**WHAT YOU WILL DO:**
Return the data verbatim, without pictures.

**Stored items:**

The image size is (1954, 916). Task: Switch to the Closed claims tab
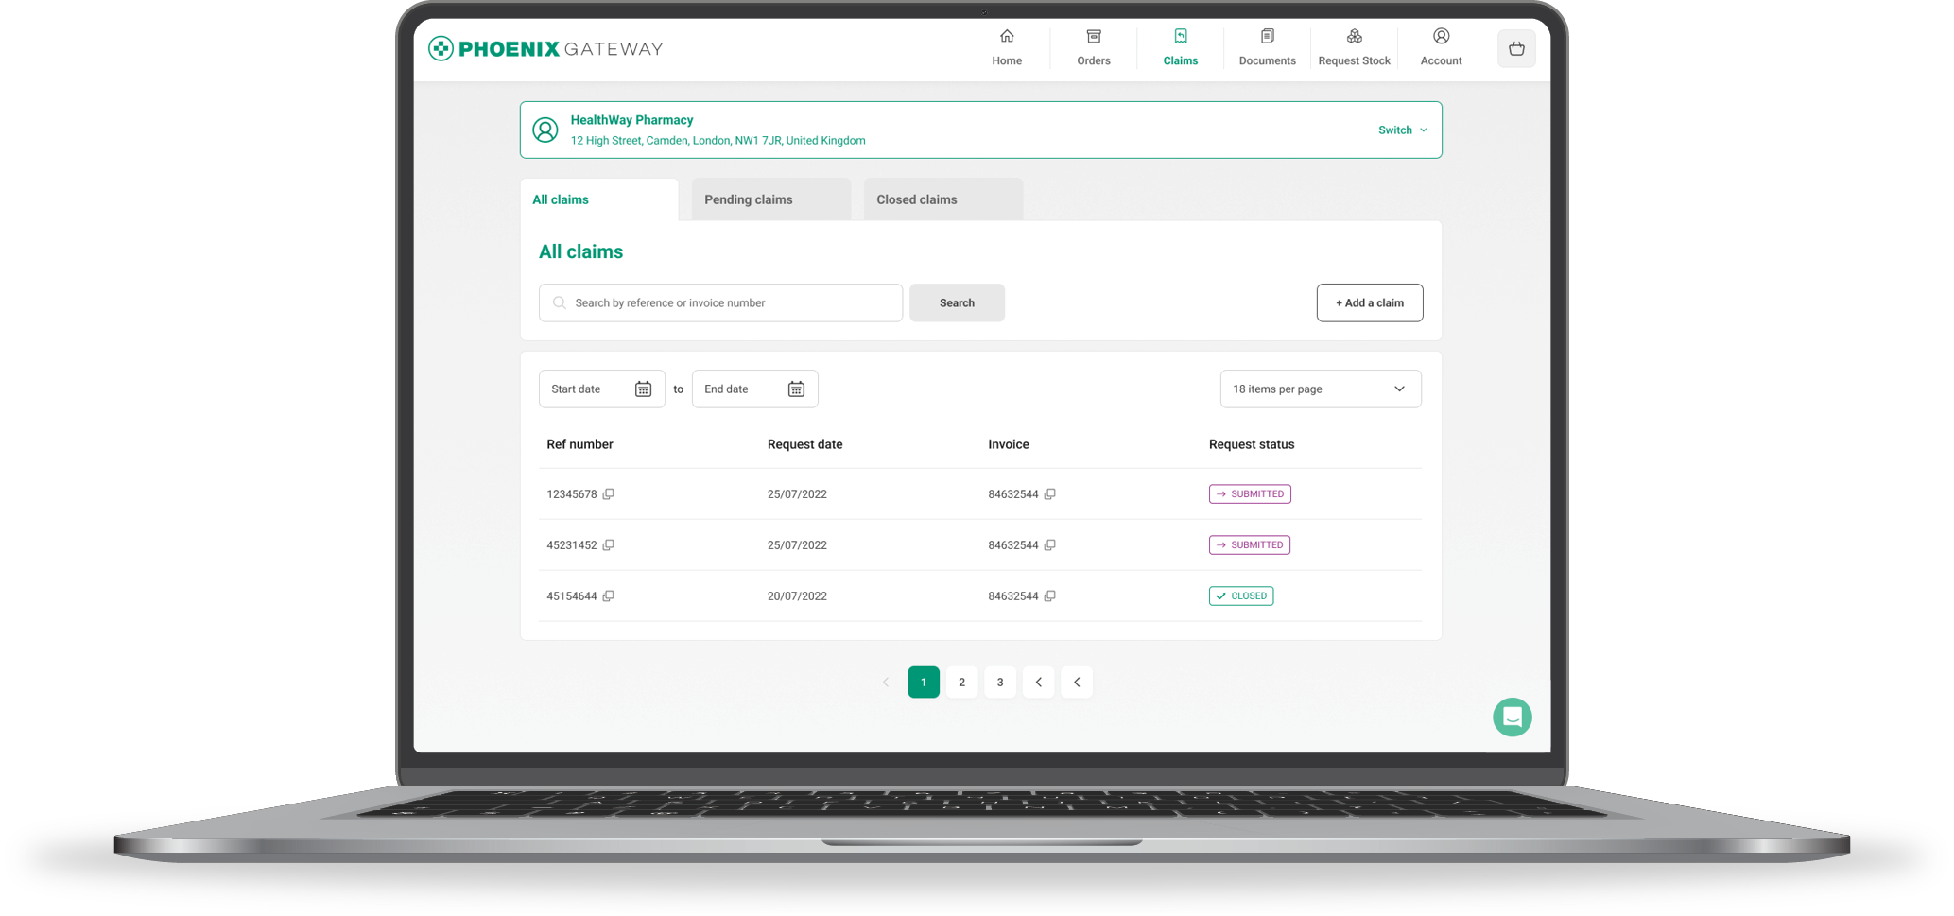[942, 199]
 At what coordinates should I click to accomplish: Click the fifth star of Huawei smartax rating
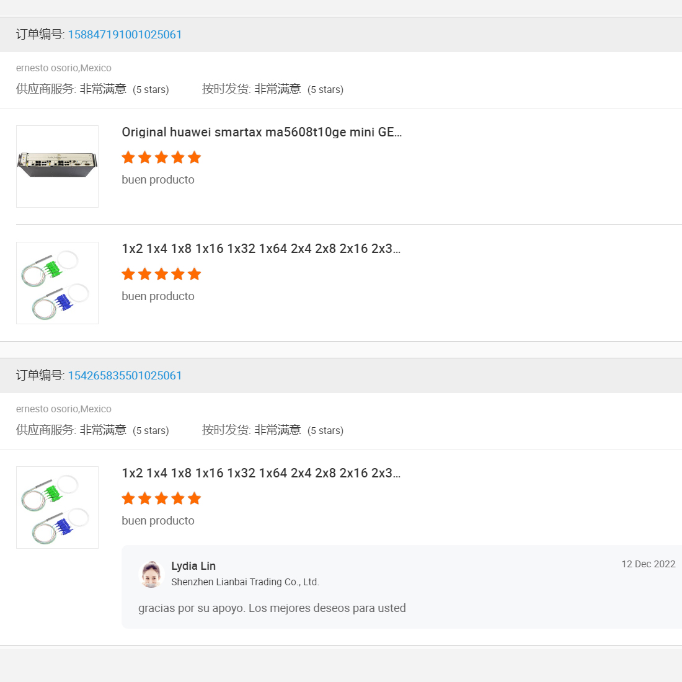pyautogui.click(x=195, y=157)
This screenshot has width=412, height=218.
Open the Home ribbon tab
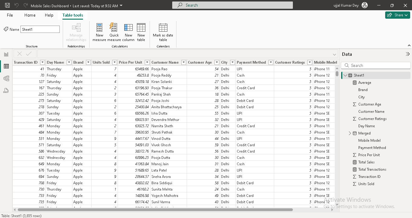(30, 15)
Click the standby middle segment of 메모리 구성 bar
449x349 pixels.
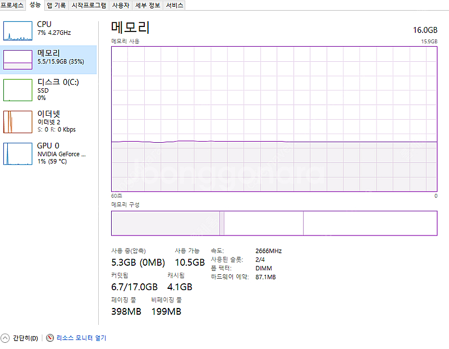(x=264, y=223)
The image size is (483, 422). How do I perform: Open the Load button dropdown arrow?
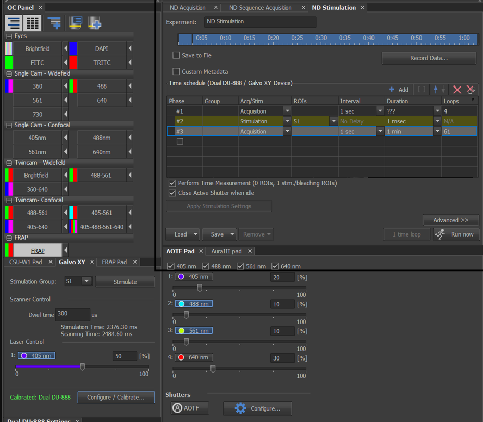pos(195,234)
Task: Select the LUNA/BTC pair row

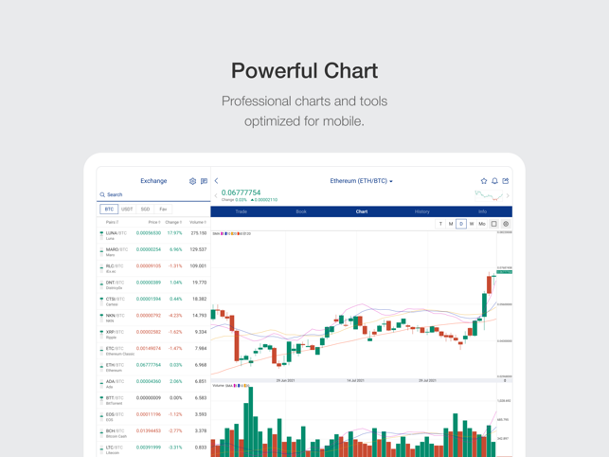Action: coord(153,235)

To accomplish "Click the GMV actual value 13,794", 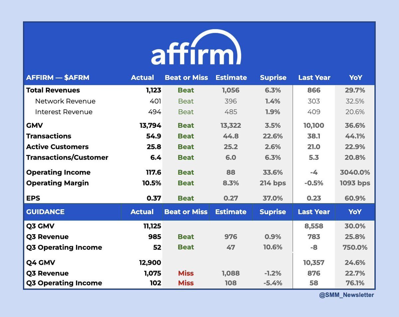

**THE COMPLETED TASK:**
The image size is (1954, 916). Task: Switch to the Closed claims tab
[942, 199]
 At what coordinates should I click to accomplish: Click the fifth star of Huawei smartax rating
pyautogui.click(x=195, y=157)
This screenshot has width=412, height=218.
Open the Home ribbon tab
(30, 15)
Click the standby middle segment of 메모리 구성 bar
449x349 pixels.
(x=264, y=223)
The image size is (483, 422). How do I perform: Open the Load button dropdown arrow?
pos(195,234)
Task: Select the LUNA/BTC pair row

Action: coord(153,235)

To accomplish "Click the GMV actual value 13,794", 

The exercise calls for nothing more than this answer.